**PROBLEM:** Please copy out the full blog post on Abenomics below, word for word and in its entirety.

Showing posts with label Japanese yen. Show all posts
Showing posts with label Japanese yen. Show all posts

Saturday, May 11, 2013

Don't declare victory for Abenomics yet

With the yen's falling to below ¥100/$1 for the first time since 2009 and the Nikkei’s posting five-year highs, analysts have begun declaring victory for the Abe administration’s campaign against deflation and slow growth. Paul Krugman, the intellectual godfather of Abenomics, has not quite begun his victory dance yet, but he is optimistic that under President Kuroda Haruhiko the Bank of Japan has credibly signaled that it will continue monetary expansion until it reaches its 2% inflation target.

But it is far too early to draw conclusions about the success of Abenomics — given that deflation continues — and there remain a number of unanswered questions surrounding the Abe government’s economic program.

Ultimately, the success of an economic program must be measured not just in terms of corporate balance sheets, but also in the economic wellbeing of average citizens. If wages remain stagnant or if Japan experiences a jobless recovery, can Abenomics be declared a success? What will Abenomics mean for the Japanese worker? As a New York Times article by Hiroko Tabuchi and Graham Bowley suggests, it remains to be seen whether monetary stimulus will translate into wage hikes or higher employment — though the government is trying to encourage corporations to hire more workers and raise wages. It may also depend on whether the government is able to reverse the rise of Japan’s non-regular workforce, the short-term contract workers who enjoy few benefits, little to no job security, and virtually no opportunities for advancement. Non-regular workers comprise between a third and a half of the labor force, and as the government acknowledges, the non-regular sector constitutes a tremendous waste of human capital.

However, without a plan to overhaul the Japanese labor market, the danger exists that exhortations to raise wages will result in corporations’ raising wages for regular workers but maintaining or cutting low wages for non-regular workers, thereby deepening the inequality that exists between regular and non-regular workers. The Abe government and the LDP are not blind to this problem — last month, for example, LDP Vice President Komura Masahiko said (jp) that more had to be done to improve the status of non-regular workers and provide equal pay for equal work — but thus far it is not clear how the government plans to resolve it. (For more discussion of the problems in Japan's labor market, see here.)

**DATA:**
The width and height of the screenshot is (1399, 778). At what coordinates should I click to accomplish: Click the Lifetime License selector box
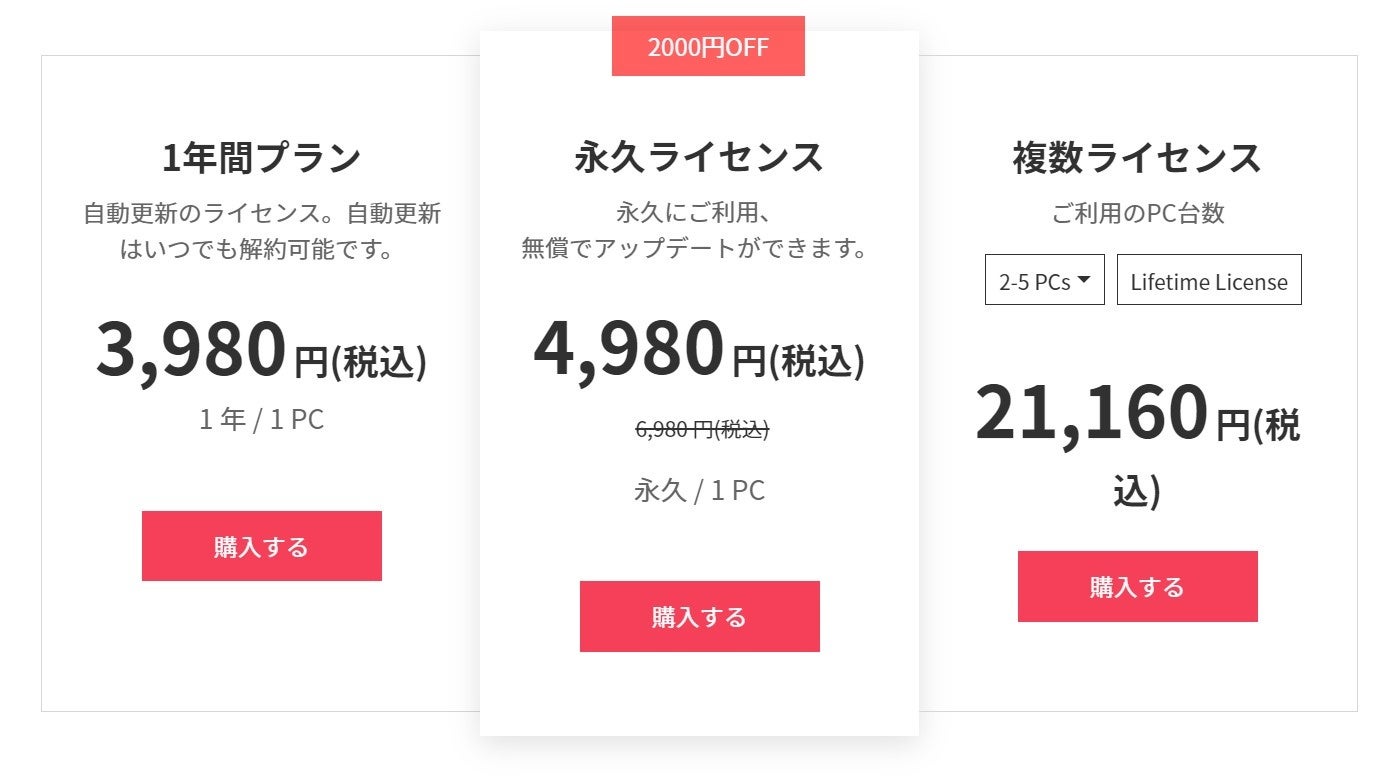point(1208,281)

**SOLVED PROBLEM:**
Showing posts with label Japanese yen. Show all posts
Showing posts with label Japanese yen. Show all posts

Saturday, May 11, 2013

Don't declare victory for Abenomics yet

With the yen's falling to below ¥100/$1 for the first time since 2009 and the Nikkei’s posting five-year highs, analysts have begun declaring victory for the Abe administration’s campaign against deflation and slow growth. Paul Krugman, the intellectual godfather of Abenomics, has not quite begun his victory dance yet, but he is optimistic that under President Kuroda Haruhiko the Bank of Japan has credibly signaled that it will continue monetary expansion until it reaches its 2% inflation target.

But it is far too early to draw conclusions about the success of Abenomics — given that deflation continues — and there remain a number of unanswered questions surrounding the Abe government’s economic program.

Ultimately, the success of an economic program must be measured not just in terms of corporate balance sheets, but also in the economic wellbeing of average citizens. If wages remain stagnant or if Japan experiences a jobless recovery, can Abenomics be declared a success? What will Abenomics mean for the Japanese worker? As a New York Times article by Hiroko Tabuchi and Graham Bowley suggests, it remains to be seen whether monetary stimulus will translate into wage hikes or higher employment — though the government is trying to encourage corporations to hire more workers and raise wages. It may also depend on whether the government is able to reverse the rise of Japan’s non-regular workforce, the short-term contract workers who enjoy few benefits, little to no job security, and virtually no opportunities for advancement. Non-regular workers comprise between a third and a half of the labor force, and as the government acknowledges, the non-regular sector constitutes a tremendous waste of human capital.

However, without a plan to overhaul the Japanese labor market, the danger exists that exhortations to raise wages will result in corporations’ raising wages for regular workers but maintaining or cutting low wages for non-regular workers, thereby deepening the inequality that exists between regular and non-regular workers. The Abe government and the LDP are not blind to this problem — last month, for example, LDP Vice President Komura Masahiko said (jp) that more had to be done to improve the status of non-regular workers and provide equal pay for equal work — but thus far it is not clear how the government plans to resolve it. (For more discussion of the problems in Japan's labor market, see here.)